Run the vendored MiniCPMV processor on a (text, images) pair.

Only single-sample input is currently supported; batched input is coming soon. images is forwarded to the underlying image processor and text is tokenized with image placeholders replaced by the appropriate slice tokens. Returns a MiniCPMVBatchFeature with at minimum input_ids and (when images are provided) pixel_values, image_sizes, image_bound and tgt_sizes.

Source code in vllm/transformers_utils/processors/minicpmv.py
def __call__(
    self,
    text: TextInput | PreTokenizedInput | list[TextInput] | list[PreTokenizedInput],
    images: ImageInput = None,
    padding: bool | str | PaddingStrategy = False,
    truncation: bool | str | TruncationStrategy = None,
    max_length: int | None = None,
    do_pad: bool | None = True,
    return_tensors: str | TensorType | None = TensorType.PYTORCH,
) -> MiniCPMVBatchFeature:
    """Run the vendored MiniCPMV processor on a (text, images) pair.

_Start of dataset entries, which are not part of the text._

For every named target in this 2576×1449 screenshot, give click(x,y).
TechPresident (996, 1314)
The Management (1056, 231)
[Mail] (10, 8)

    Only single-sample input is currently supported; batched input is
    coming soon. ``images`` is forwarded to the underlying image
    processor and ``text`` is tokenized with image placeholders
    replaced by the appropriate slice tokens. Returns a
    ``MiniCPMVBatchFeature`` with at minimum ``input_ids`` and (when
    images are provided) ``pixel_values``, ``image_sizes``,
    ``image_bound`` and ``tgt_sizes``.
    """
    if images is not None:
        image_inputs = self.image_processor(
            images, do_pad=do_pad, return_tensors=return_tensors
        )
    else:
        image_inputs = {}
    return self._convert_images_texts_to_inputs(
        image_inputs, text, max_length=max_length
    )

batch_decode

batch_decode(*args, **kwargs)

This method forwards all its arguments to LlamaTokenizerFast's [~PreTrainedTokenizer.batch_decode]. Please refer to the docstring of this method for more information.

Source code in vllm/transformers_utils/processors/minicpmv.py
def batch_decode(self, *args, **kwargs):
    """
    This method forwards all its arguments to LlamaTokenizerFast's
    [`~PreTrainedTokenizer.batch_decode`]. Please refer to the
    docstring of this method for more information.
    """
    output_ids = args[0]
    result_text = []

    bos_id = getattr(
        self.tokenizer,
        "bos_token_id",
        getattr(self.tokenizer, "bos_id", 1),
    )
    eos_id = getattr(
        self.tokenizer,
        "eos_token_id",
        getattr(self.tokenizer, "eos_id", 2),
    )

    for result in output_ids:
        result = result[result != 0]
        if len(result) > 0 and result[0] == bos_id:
            result = result[1:]
        if len(result) > 0 and result[-1] == eos_id:
            result = result[:-1]
        result_text.append(
            self.tokenizer.decode(result, *args[1:], **kwargs).strip()
        )
    return result_text

decode

decode(*args, **kwargs)

This method forwards all its arguments to LlamaTokenizerFast's [~PreTrainedTokenizer.decode]. Please refer to the docstring of this method for more information.

Source code in vllm/transformers_utils/processors/minicpmv.py
def decode(self, *args, **kwargs):
    """
    This method forwards all its arguments to LlamaTokenizerFast's
    [`~PreTrainedTokenizer.decode`]. Please refer to the docstring
    of this method for more information.
    """
    result = args[0]
    result = result[result != 0]

    bos_id = getattr(
        self.tokenizer,
        "bos_token_id",
        getattr(self.tokenizer, "bos_id", 1),
    )
    eos_id = getattr(
        self.tokenizer,
        "eos_token_id",
        getattr(self.tokenizer, "eos_id", 2),
    )
    eot_id = getattr(self.tokenizer, "eot_id", None)

    if len(result) > 0 and result[0] == bos_id:
        result = result[1:]
    if len(result) > 0 and (
        result[-1] == eos_id or (eot_id is not None and result[-1] == eot_id)
    ):
        result = result[:-1]
    return self.tokenizer.decode(result, *args[1:], **kwargs).strip()